From the line that contains "This screenshot has width=971, height=521." to the final line below, both included, print each line exactly and skip the pictures.

> **Pixel coordinate grounding data**

——————————

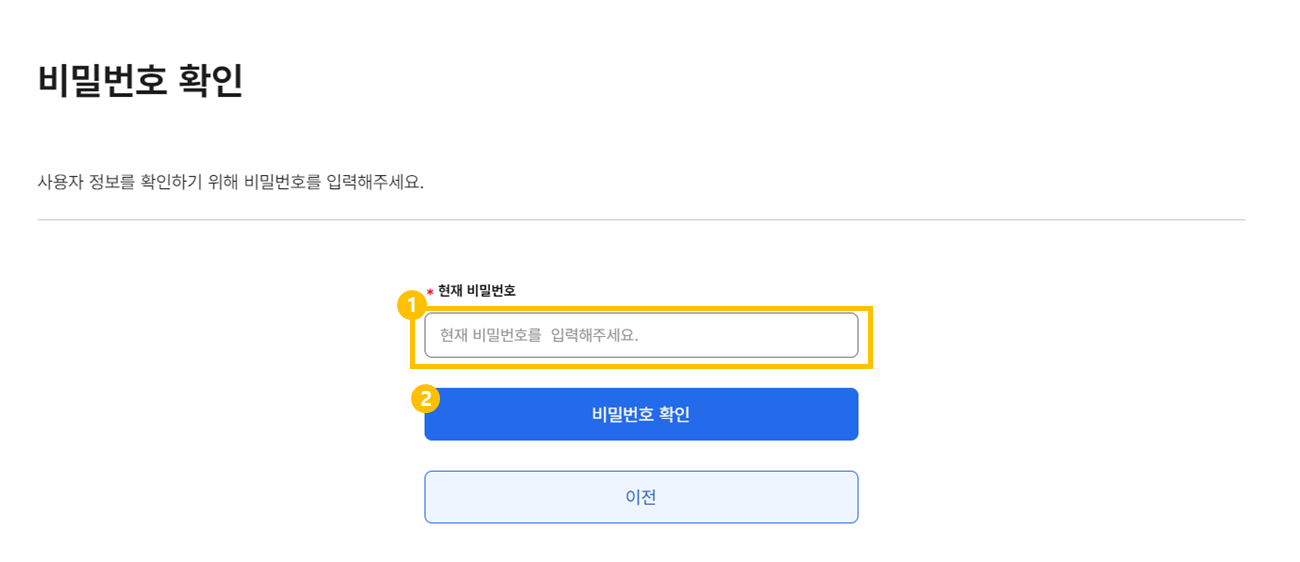Viewport: 1300px width, 562px height.
Task: Submit the password with the blue confirm button
Action: [x=641, y=414]
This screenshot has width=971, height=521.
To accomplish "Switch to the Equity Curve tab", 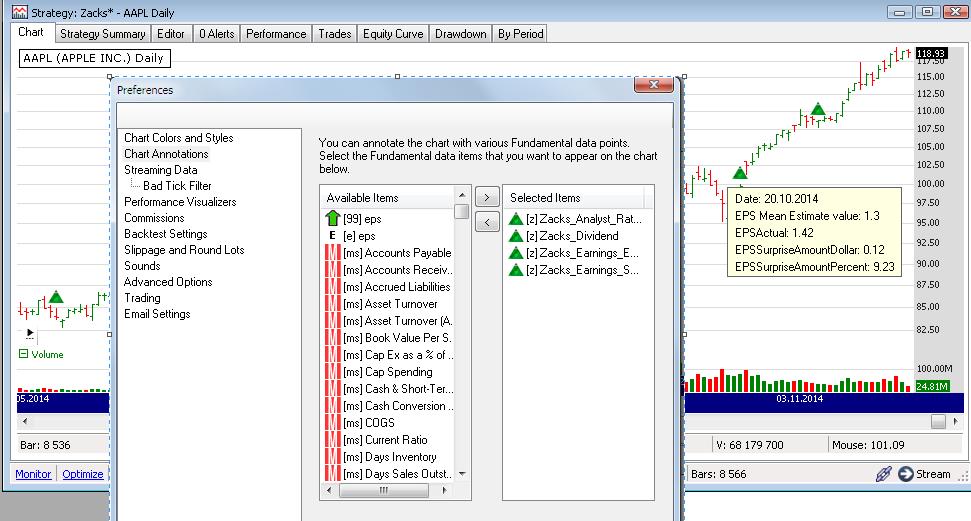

——————————

> **EXERCISE OUTPUT**
This screenshot has width=971, height=521.
To accomplish "Switch to the Equity Curve tab", 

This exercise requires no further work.